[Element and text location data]
"""

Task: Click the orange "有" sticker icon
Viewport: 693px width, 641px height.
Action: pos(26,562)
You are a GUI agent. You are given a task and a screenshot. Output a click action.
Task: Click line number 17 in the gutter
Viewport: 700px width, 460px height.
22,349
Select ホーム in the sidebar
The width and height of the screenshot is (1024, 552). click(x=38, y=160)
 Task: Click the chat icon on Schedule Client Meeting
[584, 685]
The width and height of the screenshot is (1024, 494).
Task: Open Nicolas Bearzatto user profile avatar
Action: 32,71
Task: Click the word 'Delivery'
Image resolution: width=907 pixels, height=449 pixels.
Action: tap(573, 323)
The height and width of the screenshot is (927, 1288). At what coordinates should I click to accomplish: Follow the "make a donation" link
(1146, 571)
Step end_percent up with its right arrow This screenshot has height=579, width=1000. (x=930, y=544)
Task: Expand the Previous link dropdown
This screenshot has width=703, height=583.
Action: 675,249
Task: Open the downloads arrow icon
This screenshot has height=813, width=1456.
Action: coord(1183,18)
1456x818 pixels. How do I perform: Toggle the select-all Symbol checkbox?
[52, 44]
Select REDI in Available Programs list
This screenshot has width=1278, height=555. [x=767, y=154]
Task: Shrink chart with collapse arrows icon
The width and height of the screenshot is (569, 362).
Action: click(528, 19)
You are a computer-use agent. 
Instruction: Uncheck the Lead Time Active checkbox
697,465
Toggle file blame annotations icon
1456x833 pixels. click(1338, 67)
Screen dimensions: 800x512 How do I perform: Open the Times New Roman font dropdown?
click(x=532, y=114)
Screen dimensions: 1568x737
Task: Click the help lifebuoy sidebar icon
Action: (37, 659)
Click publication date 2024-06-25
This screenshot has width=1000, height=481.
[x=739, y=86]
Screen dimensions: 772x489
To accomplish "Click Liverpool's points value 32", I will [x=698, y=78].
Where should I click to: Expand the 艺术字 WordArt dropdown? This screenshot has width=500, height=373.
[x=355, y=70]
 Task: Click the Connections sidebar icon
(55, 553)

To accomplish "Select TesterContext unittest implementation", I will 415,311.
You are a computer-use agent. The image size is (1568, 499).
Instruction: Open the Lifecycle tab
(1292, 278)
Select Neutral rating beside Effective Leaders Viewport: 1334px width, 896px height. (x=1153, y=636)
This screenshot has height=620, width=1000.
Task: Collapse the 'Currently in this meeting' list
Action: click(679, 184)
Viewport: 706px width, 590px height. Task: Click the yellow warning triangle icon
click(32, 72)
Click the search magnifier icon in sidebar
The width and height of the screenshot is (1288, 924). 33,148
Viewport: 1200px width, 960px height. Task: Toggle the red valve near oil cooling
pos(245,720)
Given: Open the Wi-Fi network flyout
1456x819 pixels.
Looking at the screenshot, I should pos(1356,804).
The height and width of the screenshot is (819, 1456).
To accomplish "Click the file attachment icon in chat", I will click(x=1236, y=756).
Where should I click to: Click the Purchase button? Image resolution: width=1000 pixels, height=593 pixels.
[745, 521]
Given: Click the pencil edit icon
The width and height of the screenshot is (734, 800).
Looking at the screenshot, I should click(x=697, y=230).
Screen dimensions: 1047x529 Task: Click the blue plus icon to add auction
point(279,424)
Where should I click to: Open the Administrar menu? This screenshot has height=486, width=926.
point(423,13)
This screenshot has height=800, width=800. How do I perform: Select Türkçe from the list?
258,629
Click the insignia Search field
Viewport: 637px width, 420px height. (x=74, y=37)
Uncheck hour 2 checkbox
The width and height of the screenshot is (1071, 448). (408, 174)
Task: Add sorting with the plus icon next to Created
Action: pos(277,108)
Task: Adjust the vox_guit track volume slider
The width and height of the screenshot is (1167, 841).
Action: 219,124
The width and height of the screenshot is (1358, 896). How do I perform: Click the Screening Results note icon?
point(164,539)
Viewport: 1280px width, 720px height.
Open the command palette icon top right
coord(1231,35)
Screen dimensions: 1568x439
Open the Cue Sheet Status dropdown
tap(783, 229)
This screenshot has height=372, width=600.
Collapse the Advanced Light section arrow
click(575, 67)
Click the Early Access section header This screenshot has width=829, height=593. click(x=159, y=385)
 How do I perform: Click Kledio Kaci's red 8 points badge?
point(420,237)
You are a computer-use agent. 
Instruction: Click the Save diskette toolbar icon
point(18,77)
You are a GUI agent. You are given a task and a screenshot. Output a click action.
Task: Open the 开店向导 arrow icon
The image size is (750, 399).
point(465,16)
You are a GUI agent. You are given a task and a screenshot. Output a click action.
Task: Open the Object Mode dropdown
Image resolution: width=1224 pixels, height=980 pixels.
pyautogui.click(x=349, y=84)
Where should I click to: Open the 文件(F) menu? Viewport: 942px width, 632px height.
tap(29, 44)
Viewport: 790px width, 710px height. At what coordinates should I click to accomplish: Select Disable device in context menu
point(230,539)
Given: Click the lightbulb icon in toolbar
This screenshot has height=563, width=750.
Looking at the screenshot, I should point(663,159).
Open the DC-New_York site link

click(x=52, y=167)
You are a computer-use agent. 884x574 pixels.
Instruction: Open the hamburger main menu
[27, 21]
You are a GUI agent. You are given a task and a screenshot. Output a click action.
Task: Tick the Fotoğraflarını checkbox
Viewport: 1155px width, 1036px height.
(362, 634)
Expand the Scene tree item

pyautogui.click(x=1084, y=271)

"""

__What is expected__. Copy every line of the records above without changing anything.

__Written solution__.
Task: Click the orange "有" sticker icon
Viewport: 693px width, 641px height.
Action: pos(26,562)
You are a GUI agent. You are given a task and a screenshot. Output a click action.
Task: Click line number 17 in the gutter
Viewport: 700px width, 460px height.
22,349
Select ホーム in the sidebar
The width and height of the screenshot is (1024, 552). click(x=38, y=160)
 Task: Click the chat icon on Schedule Client Meeting
[584, 685]
The width and height of the screenshot is (1024, 494).
Task: Open Nicolas Bearzatto user profile avatar
Action: 32,71
Task: Click the word 'Delivery'
Image resolution: width=907 pixels, height=449 pixels.
Action: tap(573, 323)
The height and width of the screenshot is (927, 1288). At what coordinates should I click to accomplish: Follow the "make a donation" link
(1146, 571)
Step end_percent up with its right arrow This screenshot has height=579, width=1000. (x=930, y=544)
Task: Expand the Previous link dropdown
This screenshot has width=703, height=583.
Action: 675,249
Task: Open the downloads arrow icon
This screenshot has height=813, width=1456.
Action: coord(1183,18)
1456x818 pixels. How do I perform: Toggle the select-all Symbol checkbox?
[52, 44]
Select REDI in Available Programs list
This screenshot has width=1278, height=555. [x=767, y=154]
Task: Shrink chart with collapse arrows icon
The width and height of the screenshot is (569, 362).
Action: click(528, 19)
You are a computer-use agent. 
Instruction: Uncheck the Lead Time Active checkbox
697,465
Toggle file blame annotations icon
1456x833 pixels. click(1338, 67)
Screen dimensions: 800x512 How do I perform: Open the Times New Roman font dropdown?
click(x=532, y=114)
Screen dimensions: 1568x737
Task: Click the help lifebuoy sidebar icon
Action: (37, 659)
Click publication date 2024-06-25
This screenshot has width=1000, height=481.
[x=739, y=86]
Screen dimensions: 772x489
To accomplish "Click Liverpool's points value 32", I will [x=698, y=78].
Where should I click to: Expand the 艺术字 WordArt dropdown? This screenshot has width=500, height=373.
[x=355, y=70]
 Task: Click the Connections sidebar icon
(55, 553)

To accomplish "Select TesterContext unittest implementation", I will 415,311.
You are a computer-use agent. The image size is (1568, 499).
Instruction: Open the Lifecycle tab
(1292, 278)
Select Neutral rating beside Effective Leaders Viewport: 1334px width, 896px height. (x=1153, y=636)
This screenshot has height=620, width=1000.
Task: Collapse the 'Currently in this meeting' list
Action: click(679, 184)
Viewport: 706px width, 590px height. Task: Click the yellow warning triangle icon
click(32, 72)
Click the search magnifier icon in sidebar
The width and height of the screenshot is (1288, 924). 33,148
Viewport: 1200px width, 960px height. Task: Toggle the red valve near oil cooling
pos(245,720)
Given: Open the Wi-Fi network flyout
1456x819 pixels.
Looking at the screenshot, I should pos(1356,804).
The height and width of the screenshot is (819, 1456).
To accomplish "Click the file attachment icon in chat", I will click(x=1236, y=756).
Where should I click to: Click the Purchase button? Image resolution: width=1000 pixels, height=593 pixels.
[745, 521]
Given: Click the pencil edit icon
The width and height of the screenshot is (734, 800).
Looking at the screenshot, I should click(x=697, y=230).
Screen dimensions: 1047x529 Task: Click the blue plus icon to add auction
point(279,424)
Where should I click to: Open the Administrar menu? This screenshot has height=486, width=926.
point(423,13)
This screenshot has height=800, width=800. How do I perform: Select Türkçe from the list?
258,629
Click the insignia Search field
Viewport: 637px width, 420px height. (x=74, y=37)
Uncheck hour 2 checkbox
The width and height of the screenshot is (1071, 448). (408, 174)
Task: Add sorting with the plus icon next to Created
Action: pos(277,108)
Task: Adjust the vox_guit track volume slider
The width and height of the screenshot is (1167, 841).
Action: 219,124
The width and height of the screenshot is (1358, 896). How do I perform: Click the Screening Results note icon?
point(164,539)
Viewport: 1280px width, 720px height.
Open the command palette icon top right
coord(1231,35)
Screen dimensions: 1568x439
Open the Cue Sheet Status dropdown
tap(783, 229)
This screenshot has height=372, width=600.
Collapse the Advanced Light section arrow
click(575, 67)
Click the Early Access section header This screenshot has width=829, height=593. click(x=159, y=385)
 How do I perform: Click Kledio Kaci's red 8 points badge?
point(420,237)
You are a computer-use agent. 
Instruction: Click the Save diskette toolbar icon
point(18,77)
You are a GUI agent. You are given a task and a screenshot. Output a click action.
Task: Open the 开店向导 arrow icon
The image size is (750, 399).
point(465,16)
You are a GUI agent. You are given a task and a screenshot. Output a click action.
Task: Open the Object Mode dropdown
Image resolution: width=1224 pixels, height=980 pixels.
pyautogui.click(x=349, y=84)
Where should I click to: Open the 文件(F) menu? Viewport: 942px width, 632px height.
tap(29, 44)
Viewport: 790px width, 710px height. At what coordinates should I click to accomplish: Select Disable device in context menu
point(230,539)
Given: Click the lightbulb icon in toolbar
This screenshot has height=563, width=750.
Looking at the screenshot, I should point(663,159).
Open the DC-New_York site link

click(x=52, y=167)
You are a computer-use agent. 884x574 pixels.
Instruction: Open the hamburger main menu
[27, 21]
You are a GUI agent. You are given a task and a screenshot. Output a click action.
Task: Tick the Fotoğraflarını checkbox
Viewport: 1155px width, 1036px height.
(362, 634)
Expand the Scene tree item

pyautogui.click(x=1084, y=271)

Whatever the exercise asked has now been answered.